_TASK TO CARRY OUT_.
Leaving out every line that comes before the one containing "пика (582, 1207)", output the rest of the records exactly, the final line included.

_INPUT FOR THIS TASK_.
-.-.-
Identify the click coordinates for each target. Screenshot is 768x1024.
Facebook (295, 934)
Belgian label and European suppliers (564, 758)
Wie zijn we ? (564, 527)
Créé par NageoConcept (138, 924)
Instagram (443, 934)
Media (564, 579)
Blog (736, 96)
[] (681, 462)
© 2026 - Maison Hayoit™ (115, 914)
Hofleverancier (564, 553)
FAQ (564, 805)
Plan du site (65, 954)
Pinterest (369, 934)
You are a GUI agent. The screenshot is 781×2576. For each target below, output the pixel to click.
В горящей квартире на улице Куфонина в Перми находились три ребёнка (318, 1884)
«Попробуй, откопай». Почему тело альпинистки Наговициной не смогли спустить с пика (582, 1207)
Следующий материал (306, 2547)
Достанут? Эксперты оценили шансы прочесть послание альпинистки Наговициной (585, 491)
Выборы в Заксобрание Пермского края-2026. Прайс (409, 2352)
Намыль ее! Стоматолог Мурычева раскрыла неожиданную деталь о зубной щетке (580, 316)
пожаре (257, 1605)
-.-.-
_SOLUTION FOR THIS EXERCISE_.
«Попробуй, откопай». Почему тело альпинистки Наговициной не смогли спустить с пика (582, 1207)
Следующий материал (306, 2547)
Достанут? Эксперты оценили шансы прочесть послание альпинистки Наговициной (585, 491)
Выборы в Заксобрание Пермского края-2026. Прайс (409, 2352)
Намыль ее! Стоматолог Мурычева раскрыла неожиданную деталь о зубной щетке (580, 316)
пожаре (257, 1605)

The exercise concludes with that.